If "woman" is "man's" other, than the prostitute is the other within/to the other.
The feminized have long been segregated into social categories on the basis of their sexual labor and/or identity. Solidarity amongst prostitutes, people of color, working class/poor, feminist, trans, queer, and gay/lesbian struggles is necessary to break down stigma that weakens our resolve and capacity.
My deviancy is how I express outliving my trauma. Turning its effects, and impact, into tools for my survival. Not my demise. How do we speak of our our pain? Of never quite feeling comfortable in ours and others projections. Recognizing that the more we learn of the world, and of ourselves, the less words we find ourselves having left to discuss, or define, anything around or in us. A social struggle or existential reality. A vessel in need of a savior or an empowered post-modern burden of agency. False and forced identities of being victim, object, exotic, seductress, or invisible. A spectacle, or not human, or both.
Being a victim and being an agent are not mutually exclusive.
"To embrace the identity of prostitute is to embrace a multitude of contradictions" -- Tracy Quan
We are owners and producers of vast knowledge.

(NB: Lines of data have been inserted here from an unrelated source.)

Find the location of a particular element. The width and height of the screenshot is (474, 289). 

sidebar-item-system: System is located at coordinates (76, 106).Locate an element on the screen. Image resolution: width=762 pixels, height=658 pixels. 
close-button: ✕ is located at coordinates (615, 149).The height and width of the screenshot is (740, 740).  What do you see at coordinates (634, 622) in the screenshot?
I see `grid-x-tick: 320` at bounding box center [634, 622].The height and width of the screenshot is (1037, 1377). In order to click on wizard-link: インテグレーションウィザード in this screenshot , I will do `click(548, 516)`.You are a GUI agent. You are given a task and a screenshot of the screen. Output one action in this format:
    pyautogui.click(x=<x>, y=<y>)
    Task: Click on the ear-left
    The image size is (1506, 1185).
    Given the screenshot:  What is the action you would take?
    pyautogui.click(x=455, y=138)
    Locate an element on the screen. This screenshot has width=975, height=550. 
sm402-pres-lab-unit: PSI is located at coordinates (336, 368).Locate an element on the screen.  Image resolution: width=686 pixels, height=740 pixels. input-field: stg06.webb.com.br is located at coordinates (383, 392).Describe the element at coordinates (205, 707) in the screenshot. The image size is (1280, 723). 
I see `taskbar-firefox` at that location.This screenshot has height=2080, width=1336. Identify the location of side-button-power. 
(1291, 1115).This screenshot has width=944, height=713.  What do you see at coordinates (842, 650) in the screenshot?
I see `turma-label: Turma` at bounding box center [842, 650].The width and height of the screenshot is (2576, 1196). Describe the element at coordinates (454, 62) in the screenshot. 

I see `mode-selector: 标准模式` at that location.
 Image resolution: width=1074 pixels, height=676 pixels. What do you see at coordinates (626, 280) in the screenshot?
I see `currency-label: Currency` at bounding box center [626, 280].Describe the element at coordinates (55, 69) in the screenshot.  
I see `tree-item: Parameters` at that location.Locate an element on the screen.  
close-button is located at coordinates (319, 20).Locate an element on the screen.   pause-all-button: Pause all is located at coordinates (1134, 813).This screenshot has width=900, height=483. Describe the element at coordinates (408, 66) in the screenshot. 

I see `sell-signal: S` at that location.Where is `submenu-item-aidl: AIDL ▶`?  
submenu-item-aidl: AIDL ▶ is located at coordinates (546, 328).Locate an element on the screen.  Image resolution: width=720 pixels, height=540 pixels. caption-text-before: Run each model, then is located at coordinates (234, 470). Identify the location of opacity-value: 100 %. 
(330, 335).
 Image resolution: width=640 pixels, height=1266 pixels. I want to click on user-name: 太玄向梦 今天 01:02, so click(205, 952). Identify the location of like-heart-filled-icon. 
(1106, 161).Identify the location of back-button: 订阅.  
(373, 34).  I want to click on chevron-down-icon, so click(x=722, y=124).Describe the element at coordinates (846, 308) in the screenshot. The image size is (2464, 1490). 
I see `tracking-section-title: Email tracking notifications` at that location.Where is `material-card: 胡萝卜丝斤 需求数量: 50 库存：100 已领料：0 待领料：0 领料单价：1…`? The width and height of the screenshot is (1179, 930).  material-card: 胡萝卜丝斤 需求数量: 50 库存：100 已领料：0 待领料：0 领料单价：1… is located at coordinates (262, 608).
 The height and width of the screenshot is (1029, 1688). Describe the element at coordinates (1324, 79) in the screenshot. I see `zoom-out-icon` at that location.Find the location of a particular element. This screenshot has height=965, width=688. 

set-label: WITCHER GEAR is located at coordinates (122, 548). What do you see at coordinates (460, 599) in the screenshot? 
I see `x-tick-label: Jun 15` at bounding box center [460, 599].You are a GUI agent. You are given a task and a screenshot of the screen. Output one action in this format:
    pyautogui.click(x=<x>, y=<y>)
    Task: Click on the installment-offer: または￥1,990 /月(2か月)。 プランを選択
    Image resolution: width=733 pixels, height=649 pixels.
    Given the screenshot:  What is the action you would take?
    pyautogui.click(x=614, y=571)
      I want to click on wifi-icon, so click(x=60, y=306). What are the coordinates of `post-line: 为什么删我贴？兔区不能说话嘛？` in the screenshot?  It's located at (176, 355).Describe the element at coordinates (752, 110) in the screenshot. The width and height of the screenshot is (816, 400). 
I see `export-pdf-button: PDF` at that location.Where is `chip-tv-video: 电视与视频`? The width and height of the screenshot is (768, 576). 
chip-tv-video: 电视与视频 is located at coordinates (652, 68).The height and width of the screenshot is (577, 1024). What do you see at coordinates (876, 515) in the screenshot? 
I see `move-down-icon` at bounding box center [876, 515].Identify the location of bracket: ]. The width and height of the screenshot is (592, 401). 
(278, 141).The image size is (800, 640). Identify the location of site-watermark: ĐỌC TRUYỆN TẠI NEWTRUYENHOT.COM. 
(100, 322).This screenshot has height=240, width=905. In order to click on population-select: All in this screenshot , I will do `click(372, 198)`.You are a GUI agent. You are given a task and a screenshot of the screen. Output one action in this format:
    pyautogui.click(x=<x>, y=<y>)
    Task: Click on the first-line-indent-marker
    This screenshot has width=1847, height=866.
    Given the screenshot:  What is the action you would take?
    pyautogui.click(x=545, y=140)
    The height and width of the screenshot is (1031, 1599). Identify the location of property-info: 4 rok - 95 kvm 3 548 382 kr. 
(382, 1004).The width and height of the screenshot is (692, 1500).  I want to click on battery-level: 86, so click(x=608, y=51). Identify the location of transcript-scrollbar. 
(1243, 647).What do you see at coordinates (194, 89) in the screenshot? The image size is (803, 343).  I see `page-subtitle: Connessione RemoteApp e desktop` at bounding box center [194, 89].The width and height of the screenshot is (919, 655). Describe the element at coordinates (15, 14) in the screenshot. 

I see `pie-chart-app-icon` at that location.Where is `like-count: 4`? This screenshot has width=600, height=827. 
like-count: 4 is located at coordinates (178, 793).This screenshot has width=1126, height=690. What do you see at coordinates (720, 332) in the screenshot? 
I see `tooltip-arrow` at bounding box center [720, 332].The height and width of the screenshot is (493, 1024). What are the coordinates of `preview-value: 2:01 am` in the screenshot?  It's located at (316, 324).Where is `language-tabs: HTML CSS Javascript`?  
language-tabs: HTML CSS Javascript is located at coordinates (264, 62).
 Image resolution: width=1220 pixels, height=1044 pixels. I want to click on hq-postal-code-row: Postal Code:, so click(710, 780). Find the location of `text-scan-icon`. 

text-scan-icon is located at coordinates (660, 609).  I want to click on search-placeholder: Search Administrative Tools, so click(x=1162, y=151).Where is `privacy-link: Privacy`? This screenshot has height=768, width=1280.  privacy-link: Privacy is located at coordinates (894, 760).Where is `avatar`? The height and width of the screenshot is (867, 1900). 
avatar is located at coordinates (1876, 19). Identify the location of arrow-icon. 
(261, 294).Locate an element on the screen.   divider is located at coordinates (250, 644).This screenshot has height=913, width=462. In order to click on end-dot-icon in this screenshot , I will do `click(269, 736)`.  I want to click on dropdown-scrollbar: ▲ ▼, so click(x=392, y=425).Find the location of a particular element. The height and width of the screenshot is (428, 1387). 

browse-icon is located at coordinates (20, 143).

In this project I attempt to "destabilize the boundaries between what are traditionally considered "high" and "low" sites of discourse" (Shannon Bell). Appropriating the imagery and scripts of our visual history for the project of validating sex workers' voices, bodies, identities, and knowledge(s). Inverting the sacred and obscene in the same body. This project, and everything I do, is done to accept and affirm our humanity. This is the real empowering act.